READING TEXT:
What is problematic with Gaita's argument is the way he makes fraternity and love of country the end point of truthfulness in political life. We need truth about political life, not to just to celebrate our love for country, but to help bring about or realize the good life. So we love our country because it has that political form of life which enables us to lead the good life----a flourishing life well lived.
Gaita has a truncated notion of the relationship between ethics and politics.
My emphasis on communitarian politics within a liberal society is designed to highlight the community activism component that is often premised on contesting the actions of the state to defend local communities.
The local example of community activism is one of a local community in the Riverland section of the Murray-Darling Basin protecting their old growth habitat from the salt interception schemes being built by the state to protect local irrigators. Here people are organizing themselves into a formation that stands between the state and the individual.
This community activism has three aspects. It forges civic bonds, brings politics down to its human level, and that is able to resist the various pressures bought to bear on the local region by state authorities.
What is not happening is tha the political structures are not changing to allow communities to be more self-regulating and self-governing. Nor is there much encouragement from local and state authorities to enable individuals to become citizens who participate in the decison making. That remains firmly centralized in the state.
The Stanford Encyclopedia of Philosophy is a bit rough on communitarianism. It says:
" ....when the term community is employed by political communitarians, it seems to mean anything they want it to mean. Worse .... it has often been used to justify hierarchical arrangements and delegitimize areas of conflict and contestation in modern societies. Still, it is possible to make sense of the term community as a normative ideal."
On the other hand, the Stanford Encyclopedia of Philosophy does recognize is the republican tradition within communitarianism, with its "vision of strong democracy supported by active, public-spirited citizens who participate in political decision-making and held shape the future direction of their society though political debate."

INSTRUCTIONS:
A - Convert everything in the records from the line containing "The width and" down to the line containing "(1060, 548)" into a Markdown table with two columns, Number and Record line, skipping any blank lines and leaving out the pictures.
B - Carry on the piece about communitarian politics and community activism, starting right after its last sentence.

DATA RECORDS:

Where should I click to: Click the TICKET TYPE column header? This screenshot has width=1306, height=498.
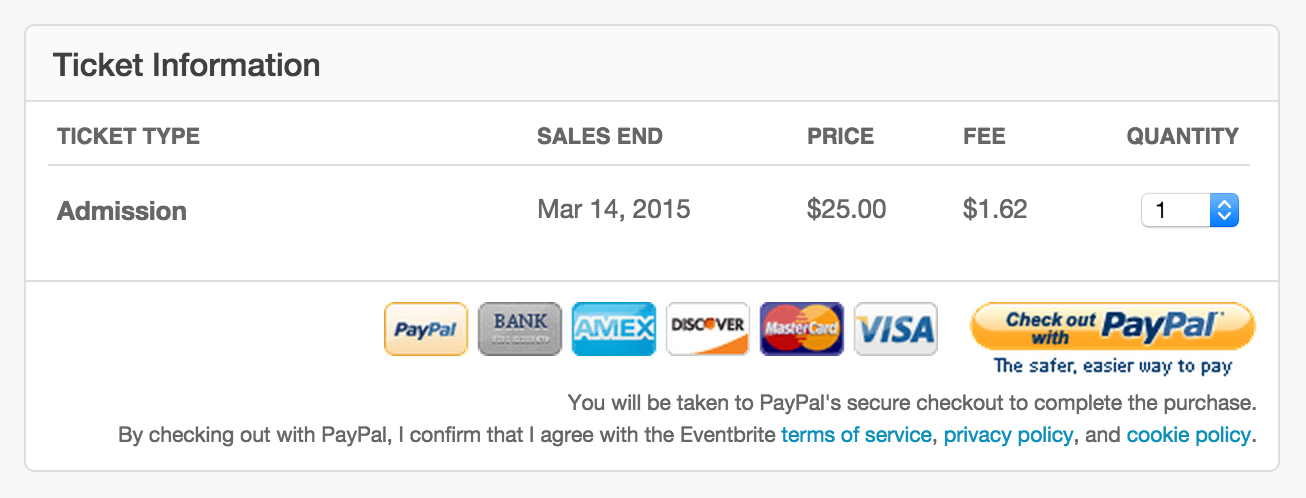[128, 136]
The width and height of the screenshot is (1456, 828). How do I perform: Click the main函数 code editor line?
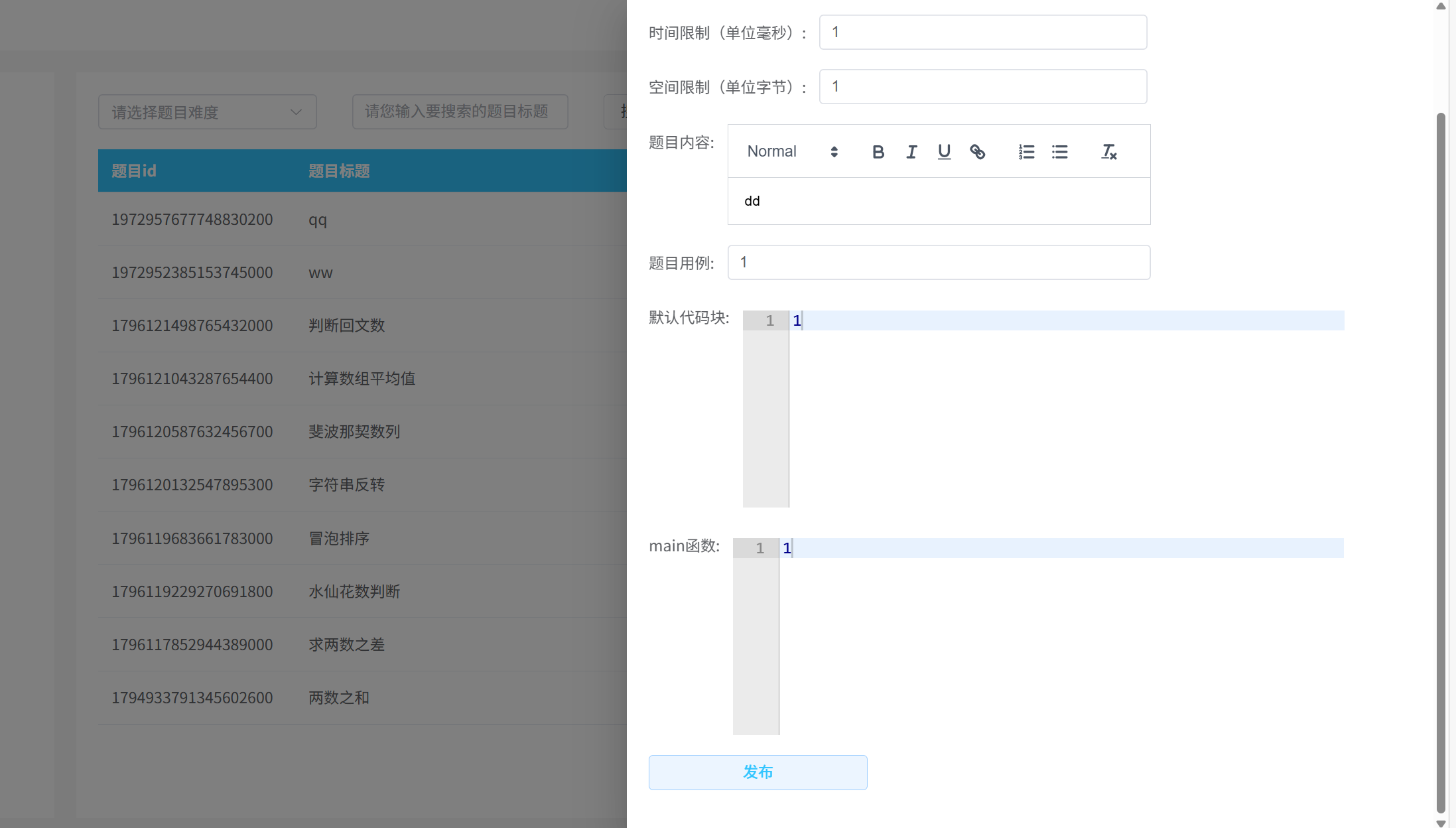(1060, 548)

--

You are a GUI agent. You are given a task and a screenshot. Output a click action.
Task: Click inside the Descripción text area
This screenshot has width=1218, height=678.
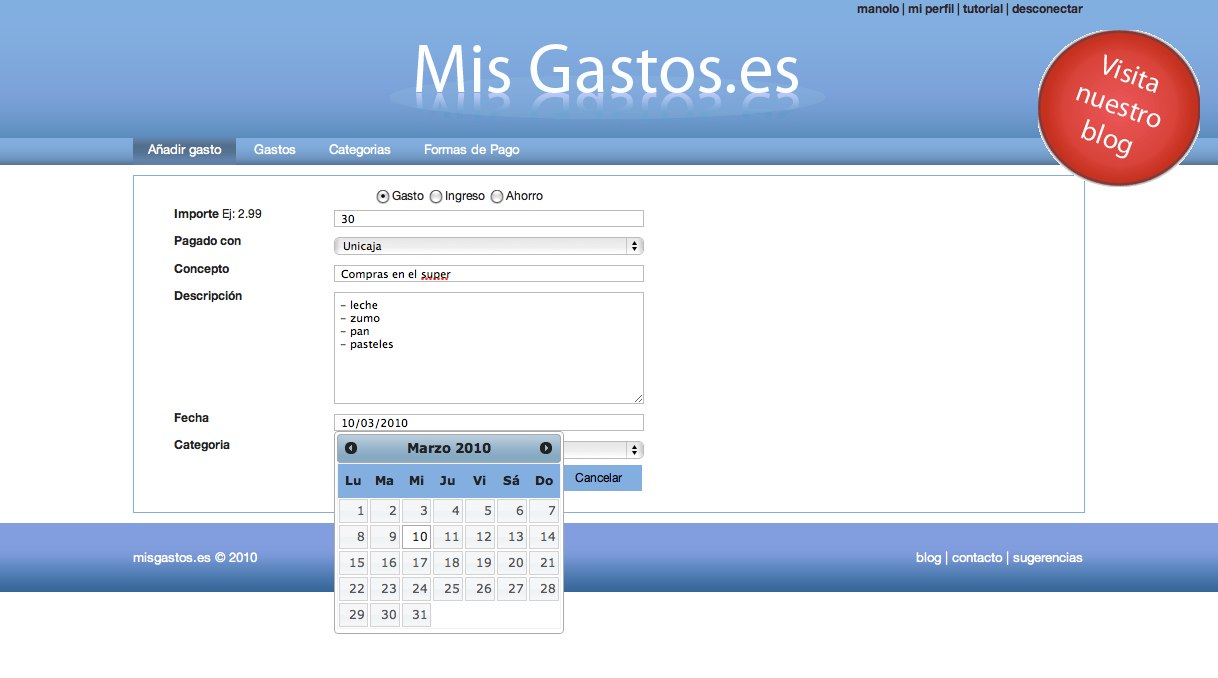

PER-TASK ANSWERS:
A -
| Number | Record line |
|---|---|
| 1 | The width and height of the screenshot is (1456, 828). How do I perform: Click the main函数 code editor line? |
| 2 | (1060, 548) |

B -
The Stanford Encyclopedia of Philosophy entry on communitarianism says that:
"In retrospect, it seems obvious that communitarian critics of liberalism may have been motivated not so much by philosophical concerns as by certain pressing political concerns, namely, the negative social and psychological effects related to the atomistic tendencies of modern liberal societies. Whatever the soundness of liberal principles, in other words, the fact remains that many communitarians seems worried by a perception that traditional liberal institutions and practices have contributed to, or at least do not seem up to the task of dealing with, such modern phenomena as alienation from the political process, unbridled greed, loneliness, urban crime, and high divorce rates."
In many ways this eco-communitarianism is in opposition to the strident rights rhetoric that is beginning to colonized contemporary political discourse aroudn water. This assertion of entitlement to water as property rights leaves little room for reasoned discussion and compromise,and it justifies the neglect of social responsibilities to the river without which the local communities could not function or survive.
communitarianism is usually connected to place in Australia. Place is understood as a bounded region with a specific identity, such as the Riverland along the Murray River.
This need not imply a return to a to a social order in which individuals are relatively immobile members of communities centred on a definite locale. This generally means dwindling numbers of a rustbelt factory town, or a fishing industry, or a mining centre.
However, there can be a lot of flux and movement within the bounded region or place.
Henry Giroux says:
"We need a new language for politics, for analyzing where it can take place, and what it means to mobilize alliances of workers, intellectuals, academics, journalists, youth groups, and others to reclaim, as Cornel West has aptly put it, hope in dark times."
Henry Giroux sees that neo-liberalism is not just about the governing free markets with the light hand of regulation. He rightly sees it as a political philosophy. He says that neo-liberalism:
".... is also a political philosophy and ideology that effects every dimension of social life. Neoliberalism has heralded a radical economic, political, and experiential shift that now largely defines the citizen as a consumer, disbands the social contract in the interests of privatized considerations, and separates capital from the context of place. Under such circumstances, neoliberalism portends the death of politics as we know it, strips the social of its democratic values, and reconstructs agency in terms that are utterly privatized and provides the conditions for an emerging form of proto-fascism that must be resisted at all costs."
If democracy has no roots in community, then are the roots of democracy today? They used to be in the nation-state during modernity. Is it in the socal contract? Is that looking back to Locke?
What the neo-liberal focus on rights, markets and self-interest decision making of utilitarian individuals misses is the communitarian idea of attachments and sharing of civil society.
For the communitarians we enter a world of shared institutions that shape our social identity and desires. We find that our fate is tied up with that of the institution, that we are dependent on others and we share a world of common meanings.
This idea of community provides a basis to counter neo-liberalism.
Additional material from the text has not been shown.